Write down each entry precisely as given.

___ EXTRACTED ENTRIES

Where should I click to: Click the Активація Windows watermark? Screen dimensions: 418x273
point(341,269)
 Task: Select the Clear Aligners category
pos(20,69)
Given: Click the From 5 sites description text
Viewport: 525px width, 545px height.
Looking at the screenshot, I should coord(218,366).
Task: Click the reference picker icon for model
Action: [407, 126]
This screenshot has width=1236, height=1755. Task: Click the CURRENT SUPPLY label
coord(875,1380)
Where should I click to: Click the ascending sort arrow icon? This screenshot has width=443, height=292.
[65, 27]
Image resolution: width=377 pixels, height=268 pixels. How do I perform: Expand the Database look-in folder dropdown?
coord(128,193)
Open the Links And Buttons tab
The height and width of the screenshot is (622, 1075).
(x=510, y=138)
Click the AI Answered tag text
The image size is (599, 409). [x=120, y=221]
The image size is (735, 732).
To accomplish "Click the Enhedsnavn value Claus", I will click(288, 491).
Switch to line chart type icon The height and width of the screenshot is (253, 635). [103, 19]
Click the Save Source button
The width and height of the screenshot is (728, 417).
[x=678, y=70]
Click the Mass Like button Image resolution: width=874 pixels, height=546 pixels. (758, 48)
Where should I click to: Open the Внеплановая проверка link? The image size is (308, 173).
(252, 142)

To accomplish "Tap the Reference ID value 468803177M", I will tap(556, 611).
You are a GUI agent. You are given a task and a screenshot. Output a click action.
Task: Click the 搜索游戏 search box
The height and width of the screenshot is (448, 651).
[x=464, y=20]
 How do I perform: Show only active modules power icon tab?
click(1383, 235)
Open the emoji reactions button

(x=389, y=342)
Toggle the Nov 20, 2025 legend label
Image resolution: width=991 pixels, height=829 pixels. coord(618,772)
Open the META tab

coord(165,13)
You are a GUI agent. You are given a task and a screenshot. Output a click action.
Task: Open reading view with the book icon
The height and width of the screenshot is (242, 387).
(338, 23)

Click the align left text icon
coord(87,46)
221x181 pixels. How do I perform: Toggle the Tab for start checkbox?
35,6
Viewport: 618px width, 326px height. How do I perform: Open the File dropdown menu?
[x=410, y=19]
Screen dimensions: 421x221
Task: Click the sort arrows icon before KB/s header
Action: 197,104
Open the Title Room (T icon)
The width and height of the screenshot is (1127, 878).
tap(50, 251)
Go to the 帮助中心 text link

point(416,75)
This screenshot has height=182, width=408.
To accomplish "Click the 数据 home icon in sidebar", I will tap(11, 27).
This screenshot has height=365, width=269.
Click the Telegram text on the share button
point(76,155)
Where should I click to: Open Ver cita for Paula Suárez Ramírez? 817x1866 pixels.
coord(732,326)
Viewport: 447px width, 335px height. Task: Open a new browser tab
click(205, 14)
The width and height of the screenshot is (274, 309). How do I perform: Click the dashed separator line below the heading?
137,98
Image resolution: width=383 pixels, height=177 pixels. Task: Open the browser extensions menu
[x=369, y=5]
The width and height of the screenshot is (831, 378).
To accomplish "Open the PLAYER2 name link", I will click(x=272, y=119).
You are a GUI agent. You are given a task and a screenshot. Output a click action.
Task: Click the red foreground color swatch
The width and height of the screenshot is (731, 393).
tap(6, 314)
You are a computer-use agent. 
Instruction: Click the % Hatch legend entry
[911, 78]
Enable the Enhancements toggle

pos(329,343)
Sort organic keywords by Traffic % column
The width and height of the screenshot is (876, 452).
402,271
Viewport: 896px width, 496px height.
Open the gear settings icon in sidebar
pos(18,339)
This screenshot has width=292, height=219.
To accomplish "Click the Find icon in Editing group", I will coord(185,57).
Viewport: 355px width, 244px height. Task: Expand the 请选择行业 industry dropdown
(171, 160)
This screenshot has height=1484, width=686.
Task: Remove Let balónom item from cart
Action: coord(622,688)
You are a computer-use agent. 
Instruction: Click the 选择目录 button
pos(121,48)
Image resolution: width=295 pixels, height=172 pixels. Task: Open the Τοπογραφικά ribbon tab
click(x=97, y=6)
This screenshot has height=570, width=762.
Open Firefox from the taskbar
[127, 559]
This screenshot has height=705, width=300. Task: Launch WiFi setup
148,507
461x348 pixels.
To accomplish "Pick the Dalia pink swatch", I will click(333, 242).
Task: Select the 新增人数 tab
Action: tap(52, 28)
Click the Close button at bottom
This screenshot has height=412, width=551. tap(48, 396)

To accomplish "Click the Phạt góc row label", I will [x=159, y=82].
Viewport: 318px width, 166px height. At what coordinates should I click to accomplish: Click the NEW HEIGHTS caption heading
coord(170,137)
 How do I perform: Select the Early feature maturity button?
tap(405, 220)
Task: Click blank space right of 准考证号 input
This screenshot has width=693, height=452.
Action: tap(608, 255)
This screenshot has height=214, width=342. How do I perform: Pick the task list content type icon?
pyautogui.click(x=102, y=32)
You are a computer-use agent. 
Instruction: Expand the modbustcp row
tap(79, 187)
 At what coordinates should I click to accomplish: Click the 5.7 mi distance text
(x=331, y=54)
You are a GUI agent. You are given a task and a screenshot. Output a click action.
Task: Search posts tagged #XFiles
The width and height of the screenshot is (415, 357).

______

__ANSWER SECTION__:
Where should I click to: Click the Активація Windows watermark? Screen dimensions: 418x273
point(341,269)
 Task: Select the Clear Aligners category
pos(20,69)
Given: Click the From 5 sites description text
Viewport: 525px width, 545px height.
Looking at the screenshot, I should coord(218,366).
Task: Click the reference picker icon for model
Action: [407, 126]
This screenshot has width=1236, height=1755. Task: Click the CURRENT SUPPLY label
coord(875,1380)
Where should I click to: Click the ascending sort arrow icon? This screenshot has width=443, height=292.
[65, 27]
Image resolution: width=377 pixels, height=268 pixels. How do I perform: Expand the Database look-in folder dropdown?
coord(128,193)
Open the Links And Buttons tab
The height and width of the screenshot is (622, 1075).
(x=510, y=138)
Click the AI Answered tag text
The image size is (599, 409). [x=120, y=221]
The image size is (735, 732).
To accomplish "Click the Enhedsnavn value Claus", I will click(288, 491).
Switch to line chart type icon The height and width of the screenshot is (253, 635). [103, 19]
Click the Save Source button
The width and height of the screenshot is (728, 417).
[x=678, y=70]
Click the Mass Like button Image resolution: width=874 pixels, height=546 pixels. (758, 48)
Where should I click to: Open the Внеплановая проверка link? The image size is (308, 173).
(252, 142)

To accomplish "Tap the Reference ID value 468803177M", I will tap(556, 611).
You are a GUI agent. You are given a task and a screenshot. Output a click action.
Task: Click the 搜索游戏 search box
The height and width of the screenshot is (448, 651).
[x=464, y=20]
 How do I perform: Show only active modules power icon tab?
click(1383, 235)
Open the emoji reactions button

(x=389, y=342)
Toggle the Nov 20, 2025 legend label
Image resolution: width=991 pixels, height=829 pixels. coord(618,772)
Open the META tab

coord(165,13)
You are a GUI agent. You are given a task and a screenshot. Output a click action.
Task: Open reading view with the book icon
The height and width of the screenshot is (242, 387).
(338, 23)

Click the align left text icon
coord(87,46)
221x181 pixels. How do I perform: Toggle the Tab for start checkbox?
35,6
Viewport: 618px width, 326px height. How do I perform: Open the File dropdown menu?
[x=410, y=19]
Screen dimensions: 421x221
Task: Click the sort arrows icon before KB/s header
Action: 197,104
Open the Title Room (T icon)
The width and height of the screenshot is (1127, 878).
tap(50, 251)
Go to the 帮助中心 text link

point(416,75)
This screenshot has height=182, width=408.
To accomplish "Click the 数据 home icon in sidebar", I will tap(11, 27).
This screenshot has height=365, width=269.
Click the Telegram text on the share button
point(76,155)
Where should I click to: Open Ver cita for Paula Suárez Ramírez? 817x1866 pixels.
coord(732,326)
Viewport: 447px width, 335px height. Task: Open a new browser tab
click(205, 14)
The width and height of the screenshot is (274, 309). How do I perform: Click the dashed separator line below the heading?
137,98
Image resolution: width=383 pixels, height=177 pixels. Task: Open the browser extensions menu
[x=369, y=5]
The width and height of the screenshot is (831, 378).
To accomplish "Open the PLAYER2 name link", I will click(x=272, y=119).
You are a GUI agent. You are given a task and a screenshot. Output a click action.
Task: Click the red foreground color swatch
The width and height of the screenshot is (731, 393).
tap(6, 314)
You are a computer-use agent. 
Instruction: Click the % Hatch legend entry
[911, 78]
Enable the Enhancements toggle

pos(329,343)
Sort organic keywords by Traffic % column
The width and height of the screenshot is (876, 452).
402,271
Viewport: 896px width, 496px height.
Open the gear settings icon in sidebar
pos(18,339)
This screenshot has width=292, height=219.
To accomplish "Click the Find icon in Editing group", I will coord(185,57).
Viewport: 355px width, 244px height. Task: Expand the 请选择行业 industry dropdown
(171, 160)
This screenshot has height=1484, width=686.
Task: Remove Let balónom item from cart
Action: coord(622,688)
You are a computer-use agent. 
Instruction: Click the 选择目录 button
pos(121,48)
Image resolution: width=295 pixels, height=172 pixels. Task: Open the Τοπογραφικά ribbon tab
click(x=97, y=6)
This screenshot has height=570, width=762.
Open Firefox from the taskbar
[127, 559]
This screenshot has height=705, width=300. Task: Launch WiFi setup
148,507
461x348 pixels.
To accomplish "Pick the Dalia pink swatch", I will click(333, 242).
Task: Select the 新增人数 tab
Action: tap(52, 28)
Click the Close button at bottom
This screenshot has height=412, width=551. tap(48, 396)

To accomplish "Click the Phạt góc row label", I will [x=159, y=82].
Viewport: 318px width, 166px height. At what coordinates should I click to accomplish: Click the NEW HEIGHTS caption heading
coord(170,137)
 How do I perform: Select the Early feature maturity button?
tap(405, 220)
Task: Click blank space right of 准考证号 input
This screenshot has width=693, height=452.
Action: tap(608, 255)
This screenshot has height=214, width=342. How do I perform: Pick the task list content type icon?
pyautogui.click(x=102, y=32)
You are a computer-use agent. 
Instruction: Expand the modbustcp row
tap(79, 187)
 At what coordinates should I click to accomplish: Click the 5.7 mi distance text
(x=331, y=54)
You are a GUI agent. You are given a task and a screenshot. Output a click action.
Task: Search posts tagged #XFiles
The width and height of the screenshot is (415, 357).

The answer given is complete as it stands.